Le règlement européen de 2024 interdit certains usages de l’IA, comme la manipulation d’opinion ou le calcul de scores sociaux. Mais d’autres usages de systèmes plus modestes créent déjà des dommages. Un des cas les mieux documentés est celui des allocations familiales aux Pays Bas, où des algorithmes sont utilisés pour détecter les fraudes. Plusieurs dizaines de milliers de familles ont été poursuivies par erreur, avec des conséquences terribles pouvant aller jusqu’au divorce ou même le suicide. En France, ces problématiques existent aussi, notamment documentées par la Quadrature du Net avec son projet France Contrôle. Dans ce genre de cas, ce n’est pas seulement l’algorithme qui pose problème (avec notamment des biais dans les données ou dans la définition des objectifs) mais également son déploiement par l’institution. Afin de sortir de l’effet “boîte noire”, une solution serait de permettre aux utilisateurs, voire à des organismes indépendants, de questionner les décisions en accédant aux indices de confiance des résultats. La recherche a également un grand rôle à jouer, notamment pour mieux comprendre et expliquer quels sont les déterminants d’une décision algorithmique. La mise en place de recours humains, qui peut aller à l’encontre du principe d’efficacité gouvernant ces algorithmes, me semble néanmoins essentielle au déploiement de systèmes IA acceptables et responsables.

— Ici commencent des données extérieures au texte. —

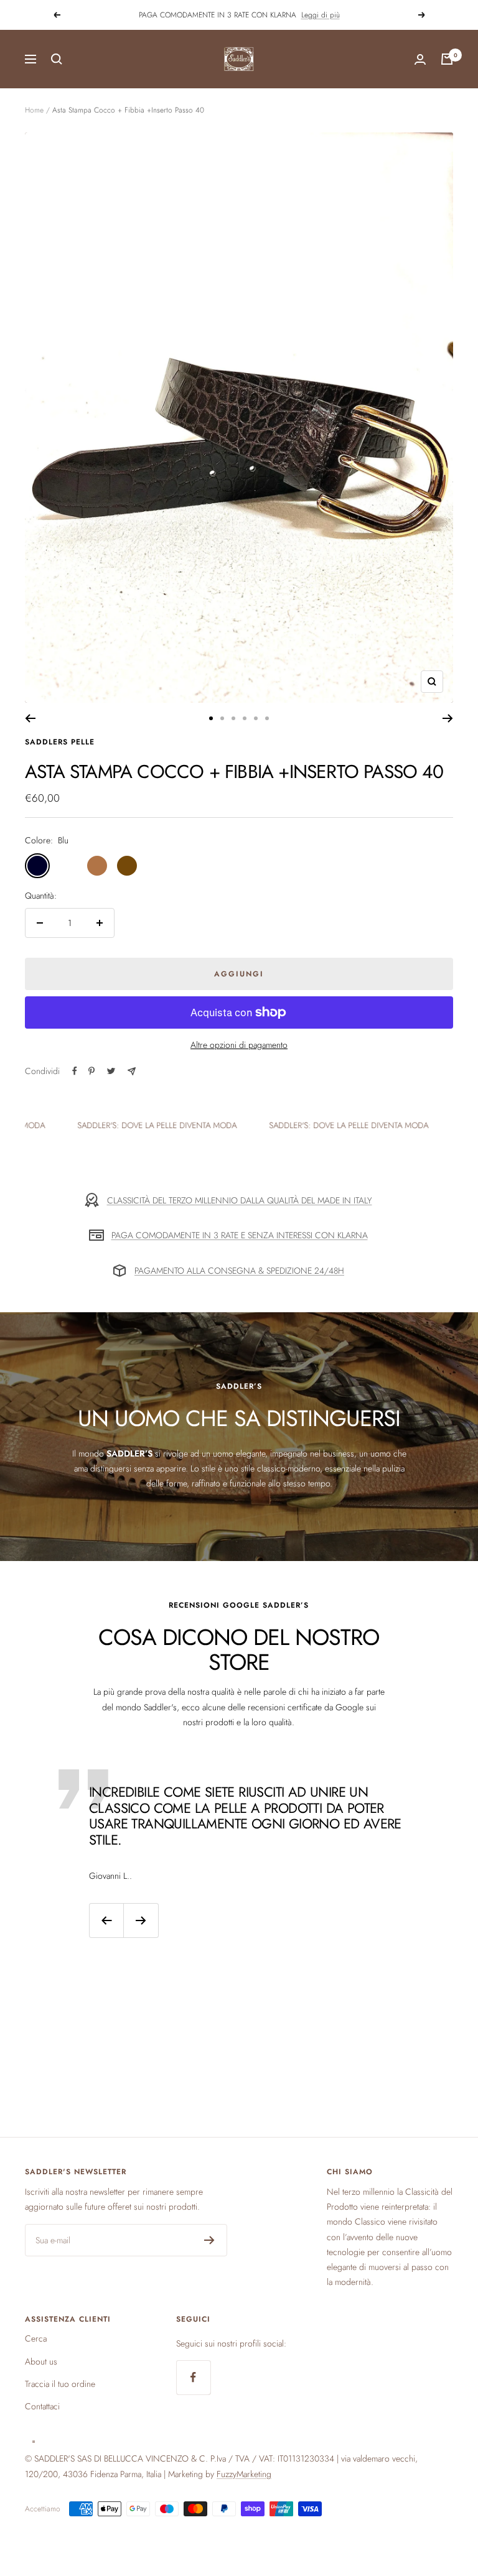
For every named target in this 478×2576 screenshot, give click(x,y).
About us (41, 2361)
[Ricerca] (56, 59)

« DeepSeek avec son modèle en partie open source ennuie beaucoup les entreprises étasuniennes »

Pierre Noro

On entend parfois dire que l’Europe doit rattraper son retard et qu’il vaudrait mieux ne pas “se mettre des bâtons dans les roues” avec trop de réglementation. Qu’en pensez-vous ?

Ce discours d’urgence nous condamne à rester dans une relation de dépendance technologique et idéologique face aux États-Unis et maintenant à la Chine. Imaginez courir un 100 mètres, vous réalisez que les autres sont devant et que vous devez d’un coup courir deux fois plus vite. C’est impossible, surtout si vous courez à la même vitesse que les autres. Ce type de rhétorique encourage le clientélisme envers les géants du numérique, au lieu de soutenir un écosystème d’acteurs locaux et décourage les pays émergents d’établir leur propre stratégie. Certains comme Yanis Varoufakis parlent même de techno-féodalisme. En réalité, ce n’est pas un 100 mètres mais une course d’orientation, où chaque pays part d’un point différent, peut avoir ses propres objectifs selon ses besoins. L’Europe peut ainsi trouver un meilleur chemin en construisant un modèle de gouvernance plus éthique pour l’IA, en promouvant notamment l’ouverture des modèles. 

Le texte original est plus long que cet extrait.